We’re back with another edition of the digital pharmacist digest!

Here are this week's links that are worth your time.

Thanks for reading,
Kevin

📖What I'm reading

🩺💻 Health informatics - Navigating the electronic health record in university education: helping health care professionals of the future prepare for 21st century practice

"Despite the EHR’s importance, relatively little attention is paid to how to best use this valuable resource in many healthcare professional (HCP) undergraduate curricula or postgraduate training programmes... Learning how to interpret and enter data into the EHR are essential skills, and navigating poorly developed EHRs can be a cause of work-related stress and burnout...Tomorrow’s HCPs need to know how to write in the EHR in a way that will benefit their colleagues and be medicolegally sound and will also now need to cater for a patient audience. This will also apply to hospital discharge letters, letters between specialties and comments added to test results."

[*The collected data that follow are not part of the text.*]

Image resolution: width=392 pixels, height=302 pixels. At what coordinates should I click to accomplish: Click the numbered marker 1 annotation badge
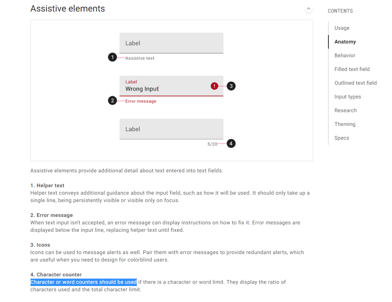pos(112,57)

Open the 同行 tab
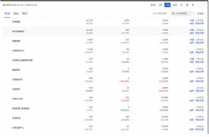tap(25, 13)
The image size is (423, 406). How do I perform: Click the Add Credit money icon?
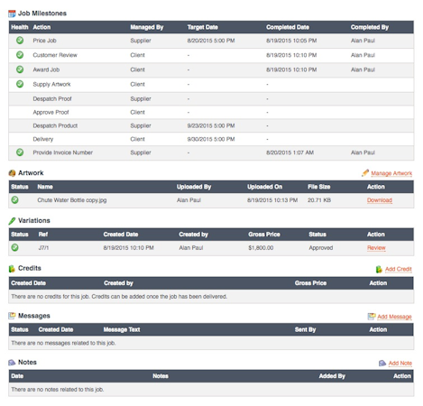point(379,269)
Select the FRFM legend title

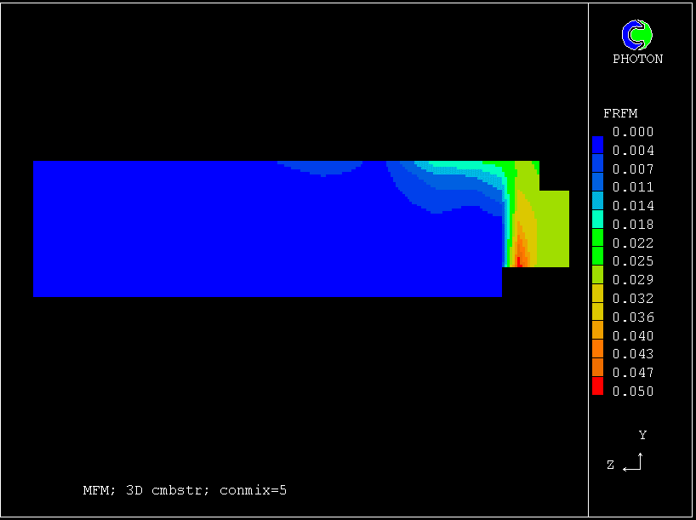(619, 113)
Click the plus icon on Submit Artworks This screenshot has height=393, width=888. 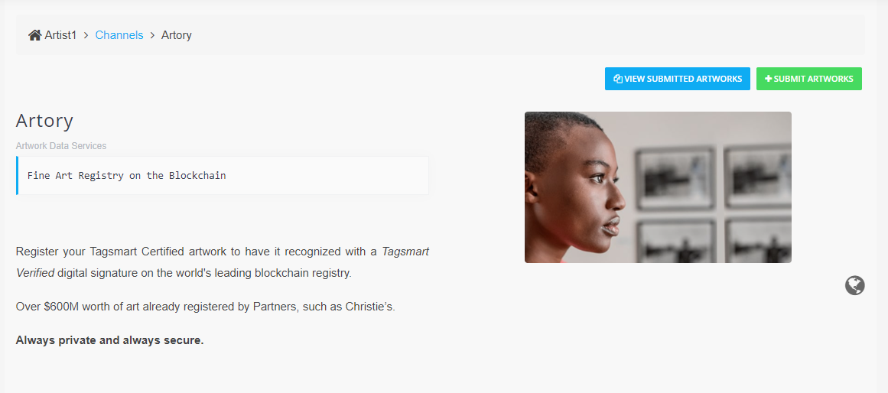point(769,79)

🩺💻 Health informatics and 🤖 Artificial Intelligence - Microsoft Research head Peter Lee on the applications of GPT-4 in medicine and life sciences

Examples of medical use cases for GPT4 are described in the article:

  • Healthcare documentation

  • Medical diagnosis

  • Data interoperability

  • Research papers

  • Biomedical studies

💊Patient Safety - Why Hospitals Still Make Serious Medical Errors—and How They Are Trying to Reduce Them

Patient harm from health care is persistent despite decades of effort to address problems that degrade care. This article discusses the potential that improved technology use has in reducing medication errors, falls, surgical errors, and high-risk hospital-acquired infections.

👨‍💻 Product management - Disruptive Technologies

We are constantly asking ourselves: “how can we use this new technology to solve problems for our customers, that we have never been able to solve before?

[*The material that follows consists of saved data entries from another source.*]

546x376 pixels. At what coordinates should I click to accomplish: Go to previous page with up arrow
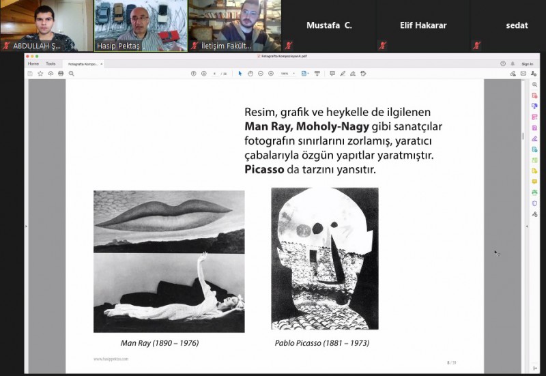[193, 73]
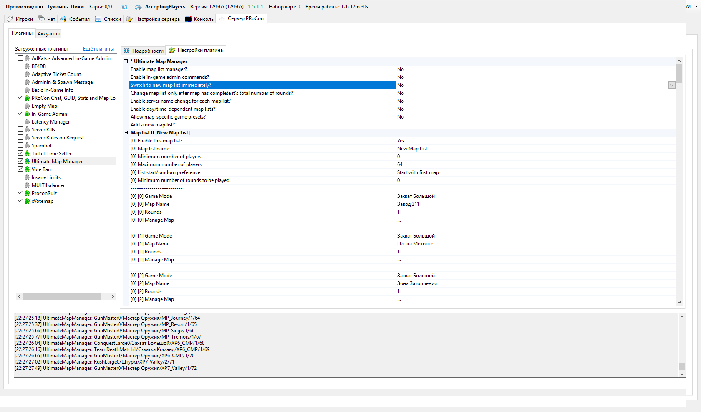Screen dimensions: 701x412
Task: Click the plugin list horizontal scrollbar
Action: point(62,296)
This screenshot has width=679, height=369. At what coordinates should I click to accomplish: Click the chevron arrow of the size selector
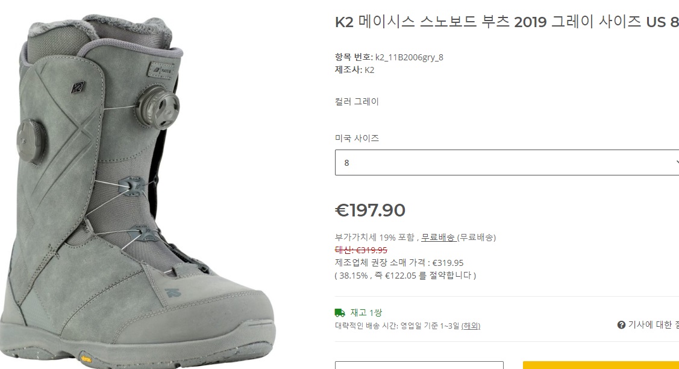click(x=677, y=163)
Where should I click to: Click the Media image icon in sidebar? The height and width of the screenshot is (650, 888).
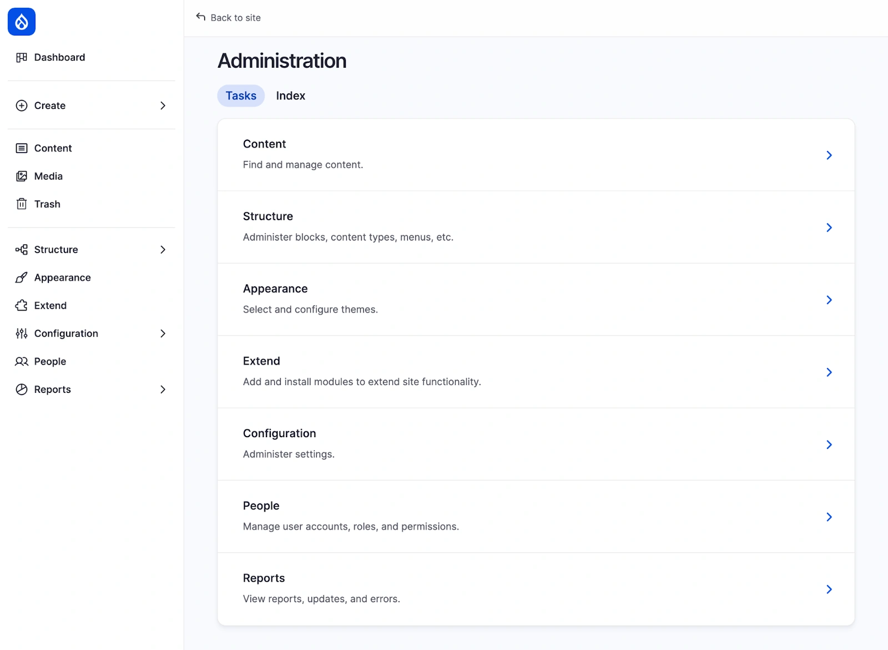[x=22, y=176]
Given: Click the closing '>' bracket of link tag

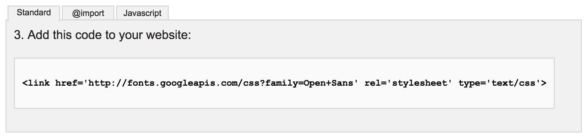Looking at the screenshot, I should point(544,83).
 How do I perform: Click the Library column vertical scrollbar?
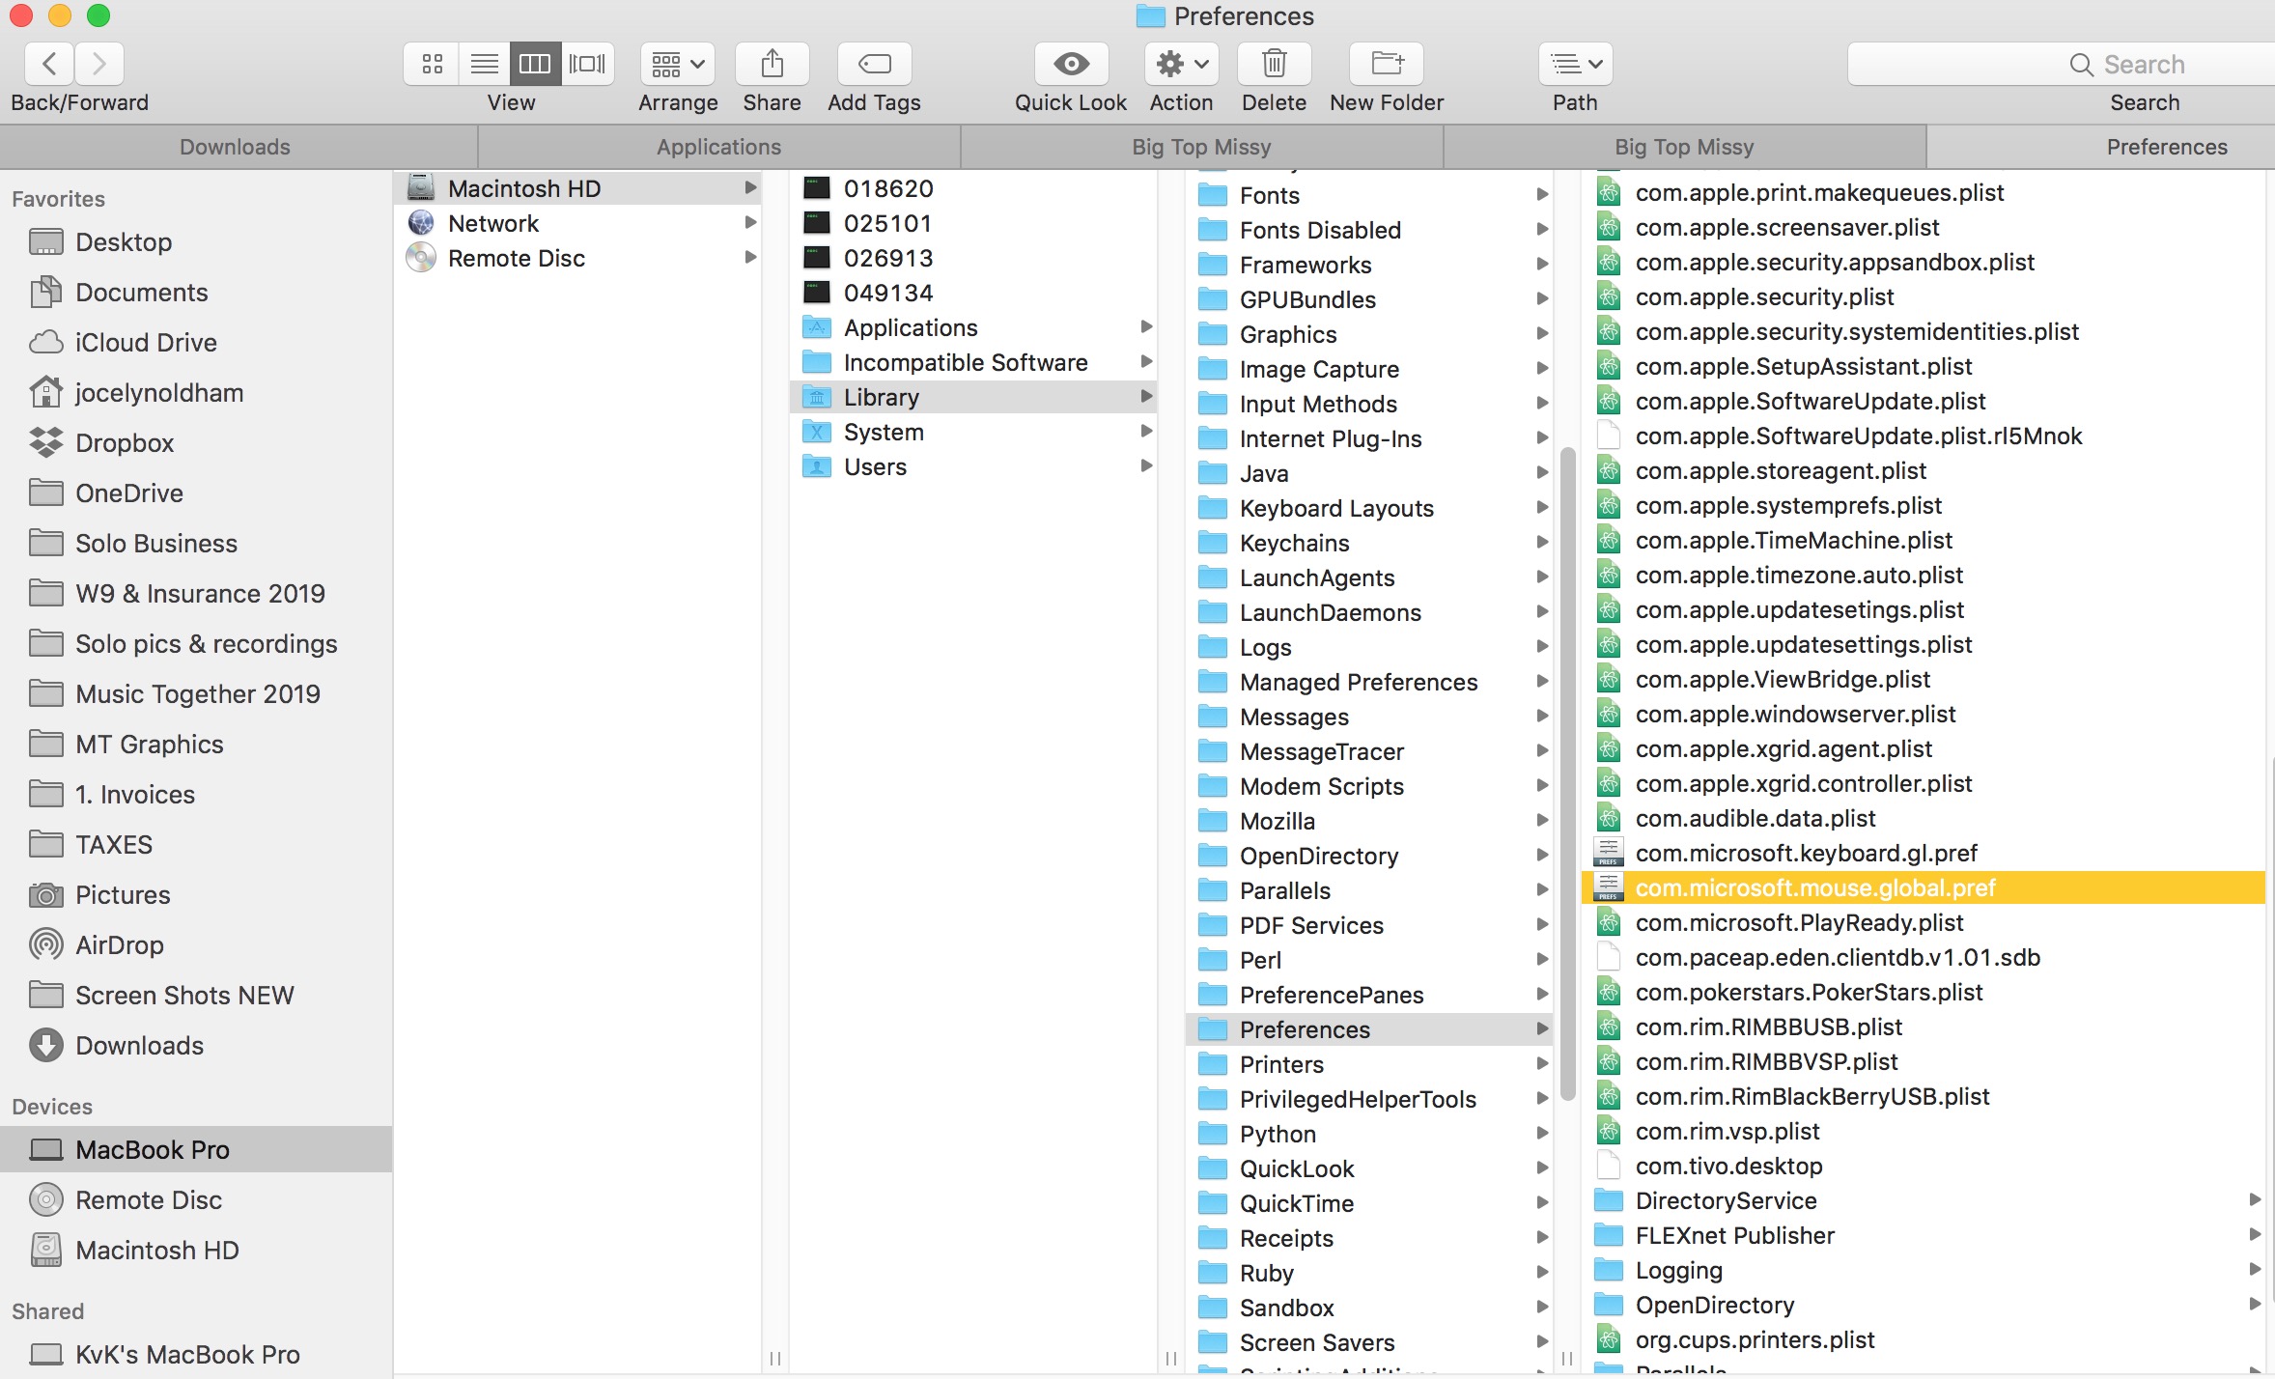[x=1566, y=773]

"I used to stress about figuring out the impact of new technologies as fast as possible because I felt the clock ticking. But now I’ve learned that it’s really not possible to truly predict the impact of disruptive technologies. We can predict a few first-order effects, but the really interesting impacts are usually second or third order effects. And I think this has never been more true than with AI."

In Benedict Evans’ latest analysis he said: “There’s an old saying that when we get a new tool, we begin by making it fit the old way of working, and then we change the way we work to fit the new tool.”